Die Wiedereinführung der Meisterpflicht in zwölf Gewerken jährt sich zum ersten Mal. Am 11. Februar 2020 wurde sie offiziell im Bundesgesetzblatt veröffentlicht. Viele Berufsverbände hatten sich in den Monaten zuvor dafür eingesetzt, dass ihr Gewerk wieder in die Anlage A der Handwerksordnung aufgenommen wird.

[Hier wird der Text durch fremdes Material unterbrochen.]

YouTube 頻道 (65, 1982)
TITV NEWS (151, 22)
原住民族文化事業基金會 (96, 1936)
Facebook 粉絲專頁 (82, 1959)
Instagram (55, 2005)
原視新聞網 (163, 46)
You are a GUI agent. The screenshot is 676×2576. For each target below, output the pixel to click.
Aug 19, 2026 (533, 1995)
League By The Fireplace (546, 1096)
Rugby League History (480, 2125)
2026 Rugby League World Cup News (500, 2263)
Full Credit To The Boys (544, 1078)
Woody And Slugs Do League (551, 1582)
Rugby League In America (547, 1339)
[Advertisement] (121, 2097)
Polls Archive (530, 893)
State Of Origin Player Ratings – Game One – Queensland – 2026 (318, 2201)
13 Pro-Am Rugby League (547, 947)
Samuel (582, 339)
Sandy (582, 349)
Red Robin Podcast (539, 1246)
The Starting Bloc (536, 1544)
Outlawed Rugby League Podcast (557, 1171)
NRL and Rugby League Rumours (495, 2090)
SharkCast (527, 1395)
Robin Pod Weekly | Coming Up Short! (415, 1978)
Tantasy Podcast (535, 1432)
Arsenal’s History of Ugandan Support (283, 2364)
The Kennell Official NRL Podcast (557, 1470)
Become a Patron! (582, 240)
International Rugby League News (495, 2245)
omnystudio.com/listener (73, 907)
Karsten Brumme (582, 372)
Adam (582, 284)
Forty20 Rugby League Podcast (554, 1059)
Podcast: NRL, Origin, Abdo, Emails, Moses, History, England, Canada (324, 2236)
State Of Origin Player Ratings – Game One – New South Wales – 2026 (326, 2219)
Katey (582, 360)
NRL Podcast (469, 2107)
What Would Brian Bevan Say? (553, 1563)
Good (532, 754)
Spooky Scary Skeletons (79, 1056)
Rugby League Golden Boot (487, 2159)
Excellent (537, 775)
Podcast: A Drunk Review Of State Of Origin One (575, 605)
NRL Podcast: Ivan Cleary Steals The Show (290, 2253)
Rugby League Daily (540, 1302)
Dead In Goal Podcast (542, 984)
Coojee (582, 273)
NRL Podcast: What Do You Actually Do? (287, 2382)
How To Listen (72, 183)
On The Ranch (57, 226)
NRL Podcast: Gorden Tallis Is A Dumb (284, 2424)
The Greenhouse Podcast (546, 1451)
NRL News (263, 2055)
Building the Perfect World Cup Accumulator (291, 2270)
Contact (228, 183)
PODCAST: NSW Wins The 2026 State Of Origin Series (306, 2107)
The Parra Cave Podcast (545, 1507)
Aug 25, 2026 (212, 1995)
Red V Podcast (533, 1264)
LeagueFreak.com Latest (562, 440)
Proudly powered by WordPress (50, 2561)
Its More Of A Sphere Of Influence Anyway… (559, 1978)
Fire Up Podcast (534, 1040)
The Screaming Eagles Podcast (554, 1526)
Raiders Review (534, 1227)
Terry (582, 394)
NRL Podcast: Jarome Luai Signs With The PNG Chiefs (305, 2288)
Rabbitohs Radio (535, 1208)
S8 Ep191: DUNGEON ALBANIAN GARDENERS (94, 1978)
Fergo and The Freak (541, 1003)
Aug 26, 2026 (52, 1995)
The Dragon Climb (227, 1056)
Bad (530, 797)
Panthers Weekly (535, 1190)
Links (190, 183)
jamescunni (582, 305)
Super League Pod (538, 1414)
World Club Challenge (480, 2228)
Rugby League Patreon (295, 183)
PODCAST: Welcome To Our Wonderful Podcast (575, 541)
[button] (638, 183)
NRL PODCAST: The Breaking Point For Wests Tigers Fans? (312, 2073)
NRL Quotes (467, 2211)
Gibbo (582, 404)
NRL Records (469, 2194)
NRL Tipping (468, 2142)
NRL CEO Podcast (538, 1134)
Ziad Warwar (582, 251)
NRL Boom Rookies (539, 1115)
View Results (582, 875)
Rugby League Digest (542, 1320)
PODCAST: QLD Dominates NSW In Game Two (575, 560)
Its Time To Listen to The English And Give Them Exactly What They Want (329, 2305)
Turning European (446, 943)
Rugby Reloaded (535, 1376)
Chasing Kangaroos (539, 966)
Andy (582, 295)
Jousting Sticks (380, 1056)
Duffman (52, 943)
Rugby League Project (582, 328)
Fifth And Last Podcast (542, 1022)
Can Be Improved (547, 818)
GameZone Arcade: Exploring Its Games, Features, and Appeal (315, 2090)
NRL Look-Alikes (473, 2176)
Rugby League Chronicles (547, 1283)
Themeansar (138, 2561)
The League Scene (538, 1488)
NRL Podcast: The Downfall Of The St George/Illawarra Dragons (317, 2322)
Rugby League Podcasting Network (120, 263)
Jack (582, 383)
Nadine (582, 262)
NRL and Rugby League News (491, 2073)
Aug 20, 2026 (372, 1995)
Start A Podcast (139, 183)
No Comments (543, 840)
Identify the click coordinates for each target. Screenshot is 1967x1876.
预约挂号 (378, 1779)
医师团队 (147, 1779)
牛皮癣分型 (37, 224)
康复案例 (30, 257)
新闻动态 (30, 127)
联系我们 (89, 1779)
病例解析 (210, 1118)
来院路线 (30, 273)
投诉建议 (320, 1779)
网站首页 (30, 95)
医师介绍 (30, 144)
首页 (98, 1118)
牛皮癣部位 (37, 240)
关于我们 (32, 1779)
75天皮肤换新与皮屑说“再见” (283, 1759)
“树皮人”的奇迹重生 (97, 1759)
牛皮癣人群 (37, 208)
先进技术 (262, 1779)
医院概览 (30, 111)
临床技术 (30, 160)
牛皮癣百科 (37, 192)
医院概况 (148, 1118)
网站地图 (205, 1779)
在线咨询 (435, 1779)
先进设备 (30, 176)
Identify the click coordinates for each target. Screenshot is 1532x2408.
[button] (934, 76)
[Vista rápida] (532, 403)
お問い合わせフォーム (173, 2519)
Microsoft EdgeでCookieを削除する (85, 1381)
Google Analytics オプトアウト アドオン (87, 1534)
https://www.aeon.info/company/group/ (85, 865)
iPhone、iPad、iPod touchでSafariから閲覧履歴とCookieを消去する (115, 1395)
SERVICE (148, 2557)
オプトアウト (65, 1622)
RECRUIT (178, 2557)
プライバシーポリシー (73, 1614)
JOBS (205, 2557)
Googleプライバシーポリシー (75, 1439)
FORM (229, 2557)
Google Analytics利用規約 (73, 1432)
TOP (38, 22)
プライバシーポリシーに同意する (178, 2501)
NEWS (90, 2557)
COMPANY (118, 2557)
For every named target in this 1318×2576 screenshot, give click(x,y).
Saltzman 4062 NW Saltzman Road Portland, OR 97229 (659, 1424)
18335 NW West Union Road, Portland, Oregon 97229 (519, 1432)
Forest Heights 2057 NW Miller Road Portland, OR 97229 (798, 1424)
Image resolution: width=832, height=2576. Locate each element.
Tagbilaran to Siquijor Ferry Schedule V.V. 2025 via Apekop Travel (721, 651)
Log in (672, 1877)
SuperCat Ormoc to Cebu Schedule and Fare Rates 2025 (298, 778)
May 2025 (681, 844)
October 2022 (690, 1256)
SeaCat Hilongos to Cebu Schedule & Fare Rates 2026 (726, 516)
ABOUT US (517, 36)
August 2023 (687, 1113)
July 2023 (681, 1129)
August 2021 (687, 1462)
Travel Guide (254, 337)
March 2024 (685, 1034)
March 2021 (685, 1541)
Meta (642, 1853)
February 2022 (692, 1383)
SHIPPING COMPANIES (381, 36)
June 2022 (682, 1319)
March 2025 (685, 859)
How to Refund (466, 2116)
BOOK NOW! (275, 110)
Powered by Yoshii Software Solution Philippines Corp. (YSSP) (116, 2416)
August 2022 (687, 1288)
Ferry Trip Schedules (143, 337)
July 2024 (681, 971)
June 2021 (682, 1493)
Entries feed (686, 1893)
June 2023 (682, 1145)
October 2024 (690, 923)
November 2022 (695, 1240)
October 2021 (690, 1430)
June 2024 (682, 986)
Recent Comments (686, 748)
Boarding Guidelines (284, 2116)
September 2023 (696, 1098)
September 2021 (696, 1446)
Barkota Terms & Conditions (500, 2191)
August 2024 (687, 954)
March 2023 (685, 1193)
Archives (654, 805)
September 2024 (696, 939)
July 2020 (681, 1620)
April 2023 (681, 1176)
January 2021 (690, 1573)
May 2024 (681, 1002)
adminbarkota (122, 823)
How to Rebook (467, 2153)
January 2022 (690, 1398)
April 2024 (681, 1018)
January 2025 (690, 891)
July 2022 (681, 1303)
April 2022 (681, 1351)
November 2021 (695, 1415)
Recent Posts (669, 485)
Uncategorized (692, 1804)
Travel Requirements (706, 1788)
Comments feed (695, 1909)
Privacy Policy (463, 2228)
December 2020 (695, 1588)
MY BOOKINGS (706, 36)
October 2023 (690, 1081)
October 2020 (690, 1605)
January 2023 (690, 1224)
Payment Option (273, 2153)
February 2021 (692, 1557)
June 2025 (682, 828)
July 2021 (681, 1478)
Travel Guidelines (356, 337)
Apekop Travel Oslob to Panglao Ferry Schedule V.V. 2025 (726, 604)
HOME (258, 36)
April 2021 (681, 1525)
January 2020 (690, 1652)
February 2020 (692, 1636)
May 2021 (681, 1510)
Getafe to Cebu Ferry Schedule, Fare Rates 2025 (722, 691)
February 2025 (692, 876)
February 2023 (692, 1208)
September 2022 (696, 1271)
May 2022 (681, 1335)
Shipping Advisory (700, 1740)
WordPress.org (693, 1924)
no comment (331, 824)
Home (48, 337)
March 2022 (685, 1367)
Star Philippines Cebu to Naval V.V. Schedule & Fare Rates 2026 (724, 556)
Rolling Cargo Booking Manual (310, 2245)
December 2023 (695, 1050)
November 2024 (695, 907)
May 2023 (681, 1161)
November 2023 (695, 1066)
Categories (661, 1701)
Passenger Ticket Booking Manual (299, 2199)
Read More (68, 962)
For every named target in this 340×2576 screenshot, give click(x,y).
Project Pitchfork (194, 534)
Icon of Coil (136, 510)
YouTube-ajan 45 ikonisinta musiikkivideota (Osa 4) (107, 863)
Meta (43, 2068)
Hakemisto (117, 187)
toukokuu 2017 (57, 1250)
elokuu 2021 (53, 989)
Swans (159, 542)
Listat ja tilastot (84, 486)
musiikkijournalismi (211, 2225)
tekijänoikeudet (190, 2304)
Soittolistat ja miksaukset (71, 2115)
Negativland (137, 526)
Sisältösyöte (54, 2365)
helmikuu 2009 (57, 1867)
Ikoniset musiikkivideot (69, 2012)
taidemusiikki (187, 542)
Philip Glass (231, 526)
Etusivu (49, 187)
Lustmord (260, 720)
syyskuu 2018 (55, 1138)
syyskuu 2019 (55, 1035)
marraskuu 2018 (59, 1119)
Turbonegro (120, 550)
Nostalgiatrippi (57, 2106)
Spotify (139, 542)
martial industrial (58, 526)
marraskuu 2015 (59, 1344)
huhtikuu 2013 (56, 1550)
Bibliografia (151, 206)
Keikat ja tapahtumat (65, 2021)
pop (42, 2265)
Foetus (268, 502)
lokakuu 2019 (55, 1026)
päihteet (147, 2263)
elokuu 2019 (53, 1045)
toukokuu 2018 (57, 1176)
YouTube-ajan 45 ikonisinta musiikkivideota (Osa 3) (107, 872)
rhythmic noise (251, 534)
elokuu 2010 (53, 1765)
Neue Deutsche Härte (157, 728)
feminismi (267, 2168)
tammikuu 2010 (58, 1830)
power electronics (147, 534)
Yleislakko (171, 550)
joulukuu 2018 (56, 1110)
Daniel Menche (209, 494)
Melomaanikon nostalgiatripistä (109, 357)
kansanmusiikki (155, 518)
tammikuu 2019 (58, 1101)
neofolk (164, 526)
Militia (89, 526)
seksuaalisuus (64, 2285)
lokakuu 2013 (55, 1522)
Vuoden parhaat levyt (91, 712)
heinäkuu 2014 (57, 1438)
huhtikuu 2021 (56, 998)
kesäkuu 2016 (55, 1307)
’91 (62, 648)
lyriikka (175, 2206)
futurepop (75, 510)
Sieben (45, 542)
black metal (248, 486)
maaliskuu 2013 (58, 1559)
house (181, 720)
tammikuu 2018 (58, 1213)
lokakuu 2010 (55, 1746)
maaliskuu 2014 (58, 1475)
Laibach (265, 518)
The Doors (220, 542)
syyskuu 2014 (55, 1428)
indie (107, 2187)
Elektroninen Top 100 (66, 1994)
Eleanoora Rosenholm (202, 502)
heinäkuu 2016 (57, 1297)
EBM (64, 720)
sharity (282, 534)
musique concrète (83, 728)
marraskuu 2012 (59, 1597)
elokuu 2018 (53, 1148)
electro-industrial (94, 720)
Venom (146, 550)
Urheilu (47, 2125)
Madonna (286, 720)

Mit dabei waren schlussendlich: Fliesen-, Platten- und Mosaikleger, Betonstein- und Terrazzohersteller, Estrichleger, Behälter- und Apparatebauer, Parkettleger, Rollladen- und Sonnenschutztechniker, Drechsler und Holzspielzeugmacher, Böttcher, Glasveredler, Schilder- und Lichtreklamehersteller, Raumausstatter sowie Orgel- und Harmoniumbauer.

Die überwiegende Mehrheit der Verbände zeigt sich nach einem Jahr erfreut über die Meisterpflicht in ihrem Gewerk. "Die Meisterbetriebe der jetzt wieder zulassungspflichtigen Handwerke verbinden damit auch eine persönliche Anerkennung", sagt Holger Schwannecke, Generalsekretär des Zentralverbands des Deutschen Handwerks. Außerdem sähen die Betriebe eine gesteigerte Wertschätzung bei ihren Kunden, Jugendlichen und in der Öffentlichkeit.